### Task objective
In the passage on the Indian Tolls (Army & Air Force) Act, 1901, which ministry later revised the act?

### Source passage
The Indian Tolls (Army & Air Force) Act, 1901 is a Law enacted by the Parliament of India and introduced by the Ministry of Defence to deal with exemption of toll charges where applicable for regular armed forces including all family members of Indian Armed Forces extending from Indian Army to Central Armed Police Forces. In the wake of new legislation and policy formulation, the act was later revised by the Ministry of Road Transport and Highways to disassociate the exemptions for family members from the provision of section 3 and 4 and those only "on duty" would be entitled for the exemption and does not pertain to the retired personnel.

Purpose
The purpose of Indian Tolls (Army and Air Force) Act, 1901, extends to the entire territories and states administered by India.
As stated in the revised Act, there will not be exemption available when traveling in personal vehicles, even used for official purposes like discharging an armed official for duty.
All regular or in-service officers (except retired personnels) ranking from juniors to seniors when proceeding to during duties or returning from on-duty, whether they belong to Navy, Air force, or land-based branch are liable to exempt for all tolls, except "certain tolls for the transit of barges".

### Data supplied
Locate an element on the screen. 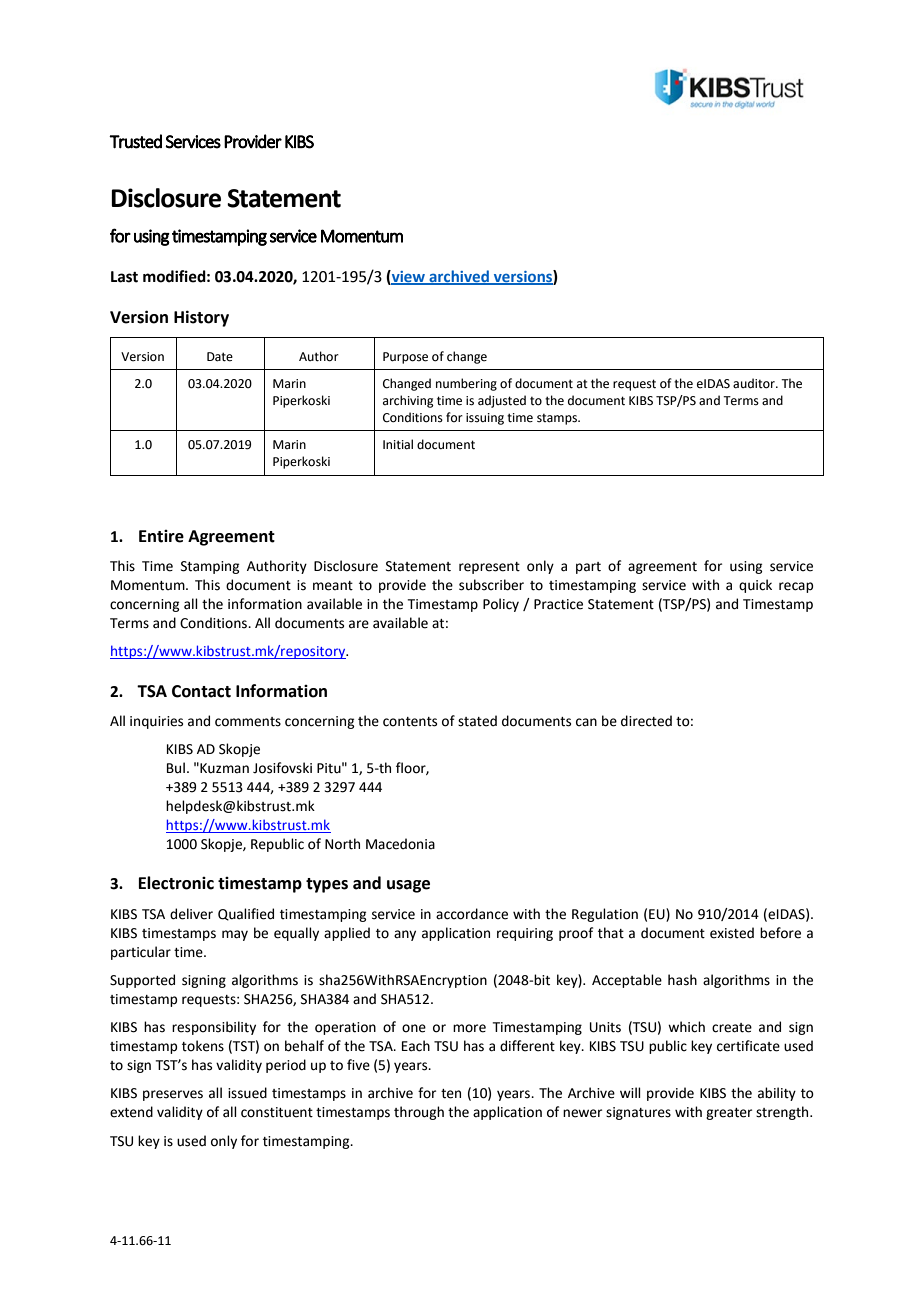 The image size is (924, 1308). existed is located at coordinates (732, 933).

...

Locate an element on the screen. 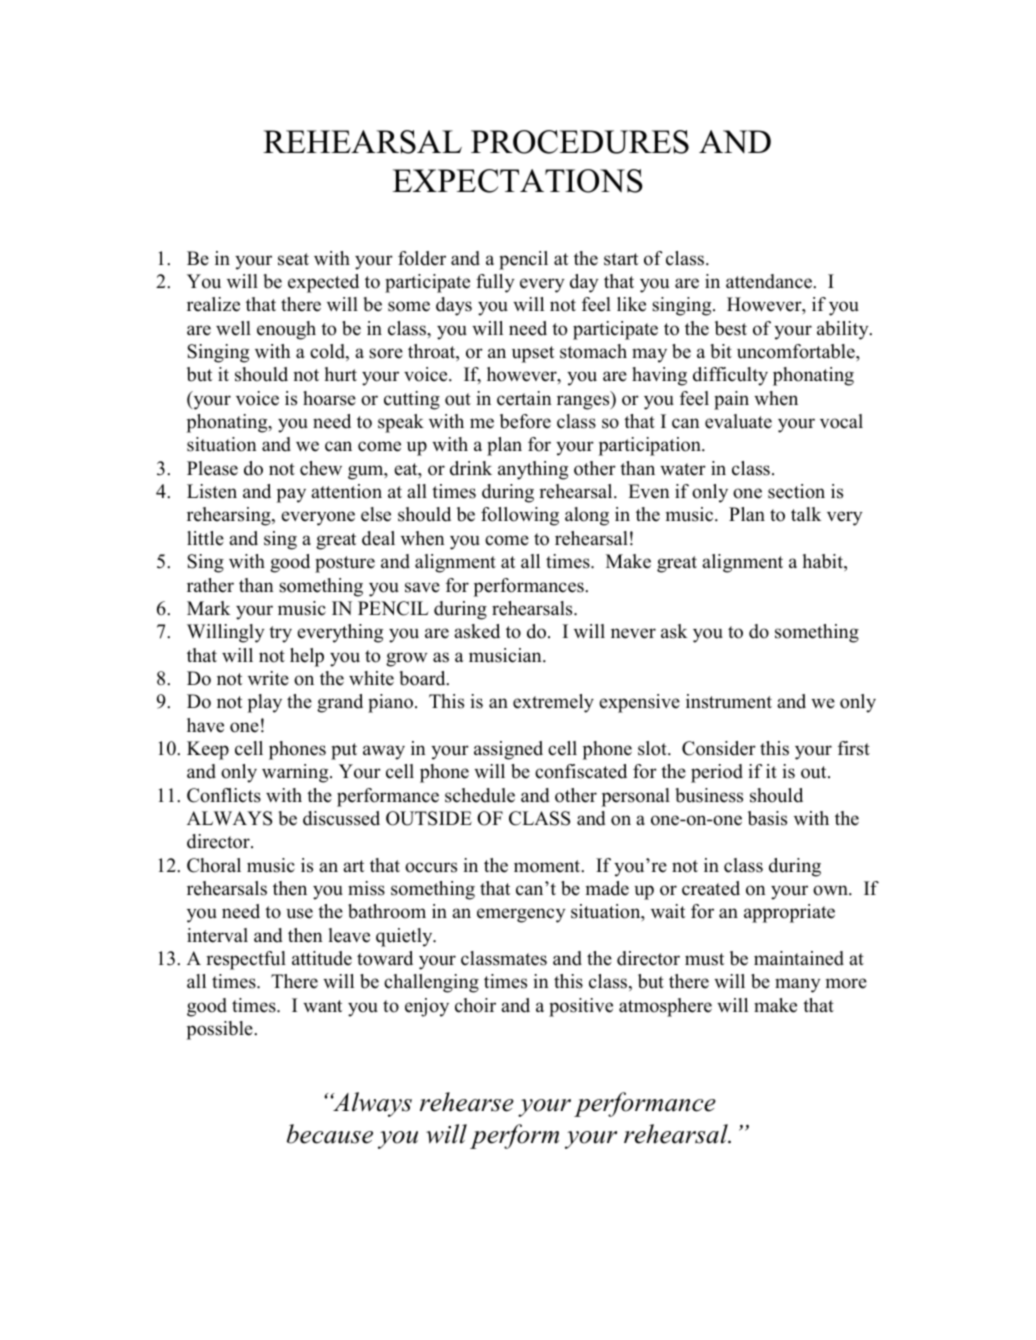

### Completed task
The Ministry of Road Transport and Highways.